> _Document passage_:
Copyright 2019 by Gary L. Pullman
For a while, Hollywood
milked extraterrestrial creatures as its “other” of the day.
Their appearance alone suggested that these alien creatures were not
like us. They were huge, gelatinous blobs. They were strange mermen
from beyond the stars (or from the bottom of a black lagoon.) They
were macrocephlic humanoids with green skin or gray-skinned humanoids
with phallic heads. They were crawling eyes. They absorbed prey;
devoured prey; and, if their quarry were women, mated with prey.
Something unexpected might
bring these otherworldly monsters to their knees. The Blob couldn't
stand cold temperatures. The green, big-headed saucer men couldn't
bear the bright beams of automobile headlights. Bullets take out the
creature from the black lagoon. If there's a theme here, it seems to
be that, despite appearances, these otherworldly creatures aren't so
tough after all; ordinary, everyday things—cold, headlights,
bullets—are too much for them to handle. Sure, such threats may
look dangerous, but
appearances can be deceiving.
Horror
horrifies, until it isn't so horrible, after all, and what makes it
not so horrible after all is everydayness. The ordinary deflates,
destroys, and dispatches the horrific. We weren't really in much
danger, after all. The “otherness” of the other turns out to be
not so much different from us, after all; indeed, if anything, we
prove more adaptable, more innovative, more powerful—in a word,
superior.
That,
if anything, was the theme of the movies of the fifties.

> _Written problem A_:
In the essay on 1950s alien movies, what can the green, big-headed saucer men not bear?
> _Written problem B_:
Please extend the essay on 1950s alien movies, picking up right after its final sentence.

> _Material provided_:
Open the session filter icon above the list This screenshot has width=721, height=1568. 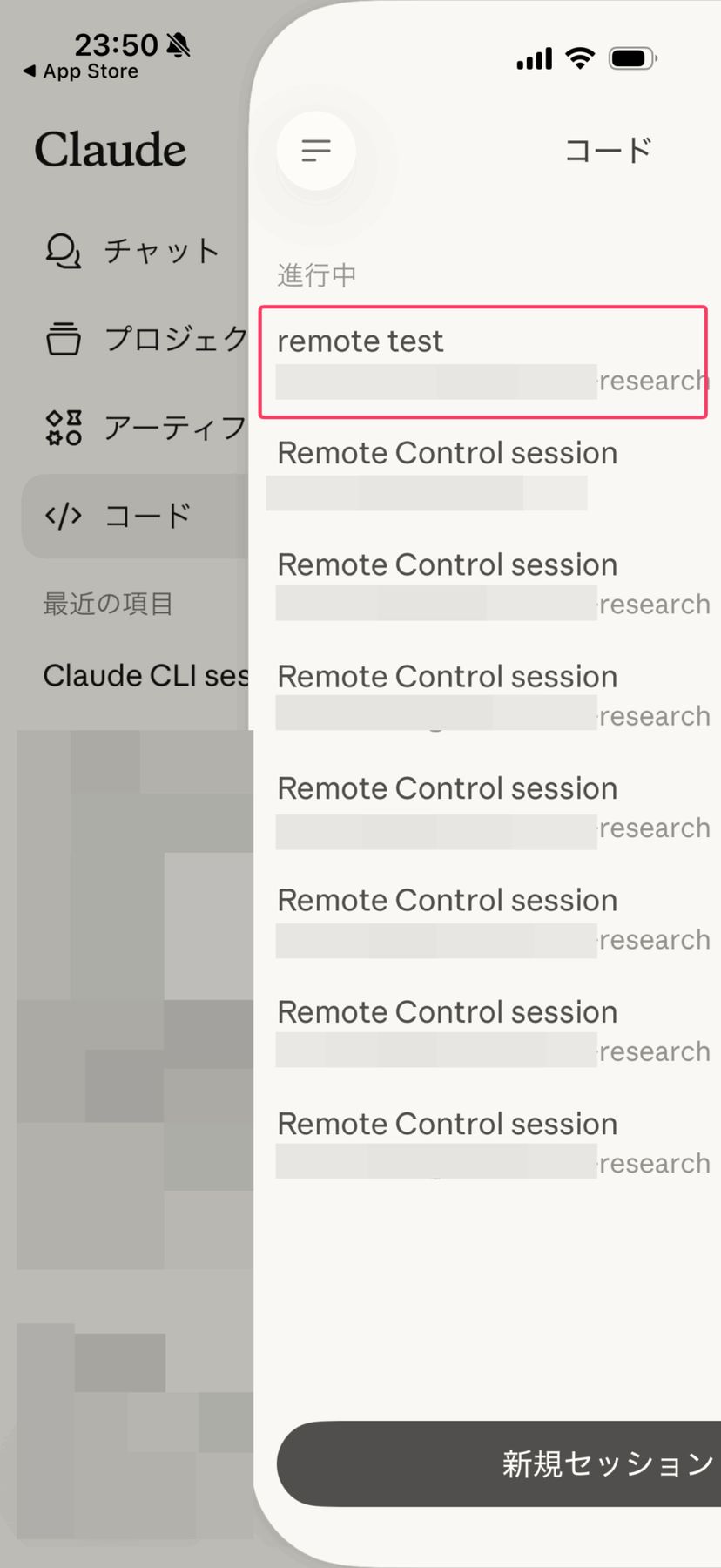tap(316, 151)
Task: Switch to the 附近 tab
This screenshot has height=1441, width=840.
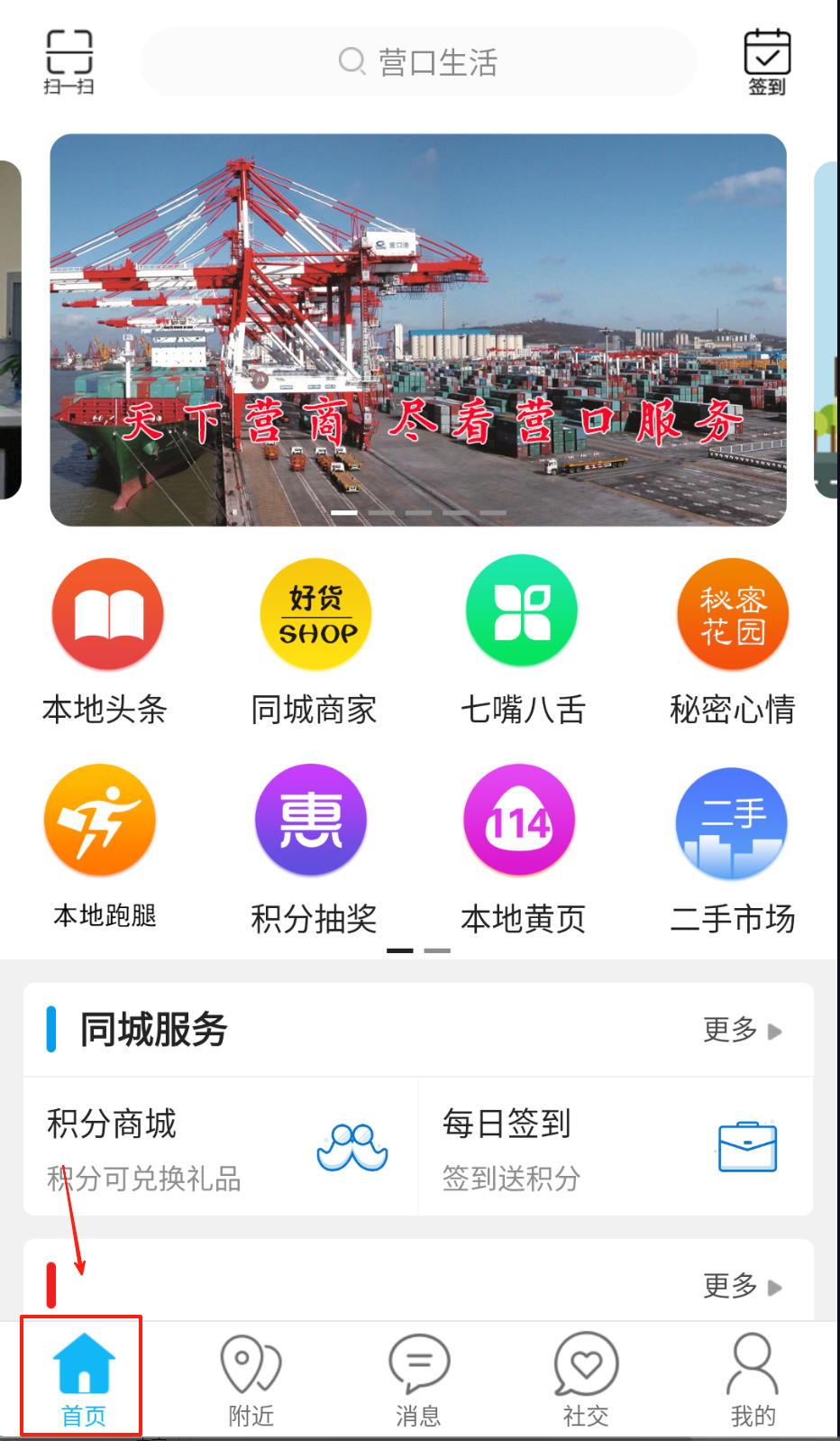Action: tap(251, 1377)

> _Written answer A_:
They cannot bear the bright beams of automobile headlights.

> _Written answer B_:
What
about the themes of the tens—the 2010s?
According
to one interpretation, Pathos
(2009), set in a dystopian
future world in which thought is prohibited and people depend upon
artificial intelligence and virtual reality for not only their
pleasure, but also their own personal experiences and identities, is
a satire concerning consumerism taken to extremes.
Although
existentialism suggests that human nature does not exist, but is,
instead, created by each individual according to his or her exercise
of free will, Loophole
(2109) takes something of a Cartesian point of view, suggesting that
to be human is to be violent. Instead of Descartes's dictum, “I
think; therefore, I am,” Loophole
implies, “I am violent; therefore, I am.” According to a film
review,
these philosophical implications also have religious significance:
Suddenly,
mass hysteria takes hold across the major cities of America as people
are tested and marked with or without. In a matter of days, the
beginning of a New World Order takes the stage and, quite
unexpectedly, we find ourselves in the middle of a Biblical battle
that has long been dormant.
For
some, the progress of the plot may seem to evangelistic; others are
likely to enjoy the movie's religious dimensions.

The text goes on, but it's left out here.